コロナ暴落後、いずれ更なる暴落がやって来る

衰退する米国が直面する「避けられない真実」

新型コロナ感染の爆発をきっかけとした金融の大波乱は峠を越えようとしているのだろうか。そのように見えても、筆者は「間違い」を「もっと大きな間違い」でカバーすることはできないと言う(写真:AP/アフロ)

「東洋経済オンライン」のような多数の読者を持つ日本のメディアで、アメリカのジョンズ・ホプキンス大学が出した新型コロナウイルスのシミュレーションを最初に紹介したのは恐らく筆者だろう(2月3日配信の「『新型コロナ』」は『バブル大崩壊』の『序曲』なのか」)。

まさか・・・新型コロナにかかってしまった

だがその時は、まさか自分がその新型コロナにこんなにも簡単に掛かってしまうとは思わなかった。ウイルスをどこで拾ったかは全くわからない。ただ、長年住んでいるシカゴの一角にあるチャイナタウンにはよく買い出しに行った。生きたウナギや、今ならあの開高健氏が絶賛した、活ダンジネスクラブ(アメリカ西海岸のワシントン州で水揚げされる大人気のカニ)も売られている。1月に日本からシカゴに戻ると、そのチャイナタウンでは、すでにマスクをした若い中国人たちであふれていた。

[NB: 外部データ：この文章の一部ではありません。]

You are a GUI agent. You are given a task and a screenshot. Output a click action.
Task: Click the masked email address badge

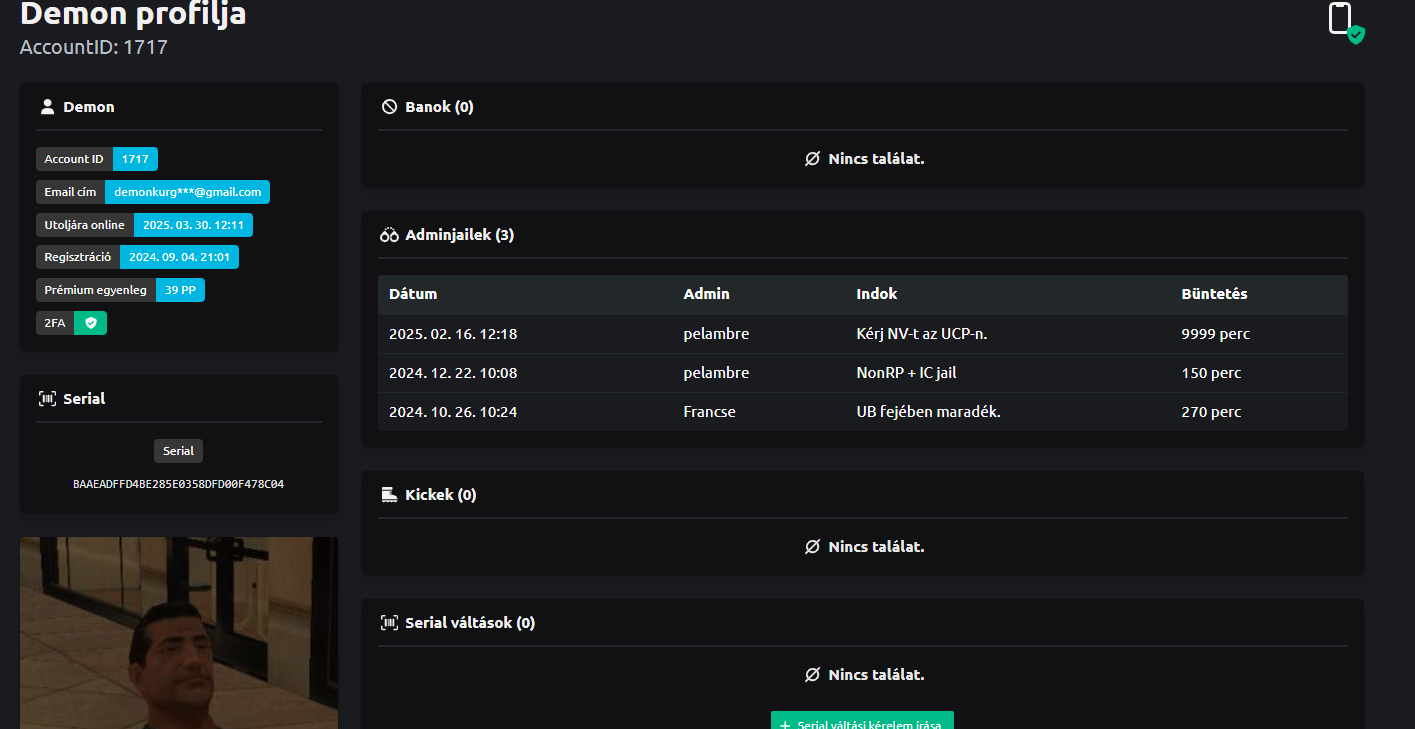point(187,192)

症状はといえば、最初は37度台の熱だった。だが3日目ぐらいから38度台後半の高熱に見舞われた。そのころ、日本を代表するコメディアンの志村けんさんが新型コロナで入院したというニュースを聞いた。そして1週間ほど高熱が続いて、ようやく熱が引いてほっとしている日に、なんと志村さんの訃報が飛び込んできた。

1970年代後半、彼のコントで育った世代としては、本当に悲しい酒だったが熱が下がったこともあって、久しぶりにどうしてもビールが飲みたくなった。だが、喉を潤すつもりで飲むと、今度は高熱時にもなかった呼吸困難が襲ってきた。なんとか最後まで肺は大丈夫だったが、薬を服用していたからか、自分で気づかないうちに肝機能が相当落ちていたのだろう。

アメリカの医療現場の状況も交えて話すと、主治医に相談したころにはすでにはシカゴでは検査してくれる場所は一杯で、無理だった。「インフエンザの予防注射は打っている」と説明すると、彼は電話診療だけで新型コロナだと断定したうえで、「もし呼吸ができなくなったら、とにかく救急車を呼べ」という指示だった。

元々呼吸器系に問題はなく、最初から自分で治すつもりだったが、今回の病気のピークでは子供の頃にも経験しなかった40度の高熱を経験した。だが新型コロナを経験したことは無駄ではなかったと思う。結局、薬だけに頼るのではなく、己の免疫力を信じるしかない状況を実践できた。